_EXERCISE DETAILS_
Each entry below must appear in the answer exactly as written.

_GIVEN DATA_

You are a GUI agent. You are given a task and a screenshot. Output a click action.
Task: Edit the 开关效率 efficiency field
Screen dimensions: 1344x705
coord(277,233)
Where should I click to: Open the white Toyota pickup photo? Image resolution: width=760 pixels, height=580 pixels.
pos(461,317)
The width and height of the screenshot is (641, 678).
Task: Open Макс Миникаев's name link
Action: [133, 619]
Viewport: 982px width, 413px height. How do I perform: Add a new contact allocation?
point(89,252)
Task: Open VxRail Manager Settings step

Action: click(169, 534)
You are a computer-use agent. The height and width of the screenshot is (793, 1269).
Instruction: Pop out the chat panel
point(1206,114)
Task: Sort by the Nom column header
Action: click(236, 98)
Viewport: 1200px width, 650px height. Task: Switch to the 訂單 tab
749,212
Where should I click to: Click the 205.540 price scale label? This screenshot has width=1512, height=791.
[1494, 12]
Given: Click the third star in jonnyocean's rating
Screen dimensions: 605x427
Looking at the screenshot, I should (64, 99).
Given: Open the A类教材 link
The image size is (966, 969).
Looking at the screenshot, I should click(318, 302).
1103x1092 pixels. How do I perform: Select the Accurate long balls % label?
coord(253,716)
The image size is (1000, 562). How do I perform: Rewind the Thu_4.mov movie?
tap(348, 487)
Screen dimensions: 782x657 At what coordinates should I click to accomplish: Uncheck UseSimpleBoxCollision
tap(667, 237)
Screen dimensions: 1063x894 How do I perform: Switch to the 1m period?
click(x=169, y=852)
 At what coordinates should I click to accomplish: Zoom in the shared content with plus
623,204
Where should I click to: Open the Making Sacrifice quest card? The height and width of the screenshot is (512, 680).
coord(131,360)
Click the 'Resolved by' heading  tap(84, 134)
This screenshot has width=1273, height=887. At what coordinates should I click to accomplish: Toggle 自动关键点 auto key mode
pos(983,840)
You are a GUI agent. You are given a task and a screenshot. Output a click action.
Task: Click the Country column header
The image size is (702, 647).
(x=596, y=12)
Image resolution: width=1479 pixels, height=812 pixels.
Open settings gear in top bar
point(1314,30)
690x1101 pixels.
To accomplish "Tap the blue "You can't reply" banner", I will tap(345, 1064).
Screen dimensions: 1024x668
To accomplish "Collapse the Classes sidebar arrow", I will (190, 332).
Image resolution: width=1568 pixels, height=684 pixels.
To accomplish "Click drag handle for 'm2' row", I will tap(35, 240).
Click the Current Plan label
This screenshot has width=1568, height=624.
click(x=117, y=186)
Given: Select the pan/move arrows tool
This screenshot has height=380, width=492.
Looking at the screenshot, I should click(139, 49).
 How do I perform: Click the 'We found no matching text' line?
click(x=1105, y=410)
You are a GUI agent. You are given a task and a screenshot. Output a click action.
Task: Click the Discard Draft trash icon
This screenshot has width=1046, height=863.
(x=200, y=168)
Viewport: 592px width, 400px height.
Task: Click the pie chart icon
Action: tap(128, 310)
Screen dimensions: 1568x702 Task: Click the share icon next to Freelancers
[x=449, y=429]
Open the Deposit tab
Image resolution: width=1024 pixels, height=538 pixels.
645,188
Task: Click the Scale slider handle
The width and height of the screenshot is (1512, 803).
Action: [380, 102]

_TASK RESPONSE_
You are a GUI agent. You are given a task and a screenshot. Output a click action.
Task: Edit the 开关效率 efficiency field
Screen dimensions: 1344x705
coord(277,233)
Where should I click to: Open the white Toyota pickup photo? Image resolution: width=760 pixels, height=580 pixels.
pos(461,317)
The width and height of the screenshot is (641, 678).
Task: Open Макс Миникаев's name link
Action: [133, 619]
Viewport: 982px width, 413px height. How do I perform: Add a new contact allocation?
point(89,252)
Task: Open VxRail Manager Settings step

Action: click(169, 534)
You are a computer-use agent. The height and width of the screenshot is (793, 1269).
Instruction: Pop out the chat panel
point(1206,114)
Task: Sort by the Nom column header
Action: click(236, 98)
Viewport: 1200px width, 650px height. Task: Switch to the 訂單 tab
749,212
Where should I click to: Click the 205.540 price scale label? This screenshot has width=1512, height=791.
[1494, 12]
Given: Click the third star in jonnyocean's rating
Screen dimensions: 605x427
Looking at the screenshot, I should (64, 99).
Given: Open the A类教材 link
The image size is (966, 969).
Looking at the screenshot, I should click(318, 302).
1103x1092 pixels. How do I perform: Select the Accurate long balls % label?
coord(253,716)
The image size is (1000, 562). How do I perform: Rewind the Thu_4.mov movie?
tap(348, 487)
Screen dimensions: 782x657 At what coordinates should I click to accomplish: Uncheck UseSimpleBoxCollision
tap(667, 237)
Screen dimensions: 1063x894 How do I perform: Switch to the 1m period?
click(x=169, y=852)
 At what coordinates should I click to accomplish: Zoom in the shared content with plus
623,204
Where should I click to: Open the Making Sacrifice quest card? The height and width of the screenshot is (512, 680).
coord(131,360)
Click the 'Resolved by' heading  tap(84, 134)
This screenshot has width=1273, height=887. At what coordinates should I click to accomplish: Toggle 自动关键点 auto key mode
pos(983,840)
You are a GUI agent. You are given a task and a screenshot. Output a click action.
Task: Click the Country column header
The image size is (702, 647).
(x=596, y=12)
Image resolution: width=1479 pixels, height=812 pixels.
Open settings gear in top bar
point(1314,30)
690x1101 pixels.
To accomplish "Tap the blue "You can't reply" banner", I will tap(345, 1064).
Screen dimensions: 1024x668
To accomplish "Collapse the Classes sidebar arrow", I will (190, 332).
Image resolution: width=1568 pixels, height=684 pixels.
To accomplish "Click drag handle for 'm2' row", I will tap(35, 240).
Click the Current Plan label
This screenshot has width=1568, height=624.
click(x=117, y=186)
Given: Select the pan/move arrows tool
This screenshot has height=380, width=492.
Looking at the screenshot, I should click(139, 49).
 How do I perform: Click the 'We found no matching text' line?
click(x=1105, y=410)
You are a GUI agent. You are given a task and a screenshot. Output a click action.
Task: Click the Discard Draft trash icon
This screenshot has width=1046, height=863.
(x=200, y=168)
Viewport: 592px width, 400px height.
Task: Click the pie chart icon
Action: tap(128, 310)
Screen dimensions: 1568x702 Task: Click the share icon next to Freelancers
[x=449, y=429]
Open the Deposit tab
Image resolution: width=1024 pixels, height=538 pixels.
645,188
Task: Click the Scale slider handle
The width and height of the screenshot is (1512, 803).
Action: [380, 102]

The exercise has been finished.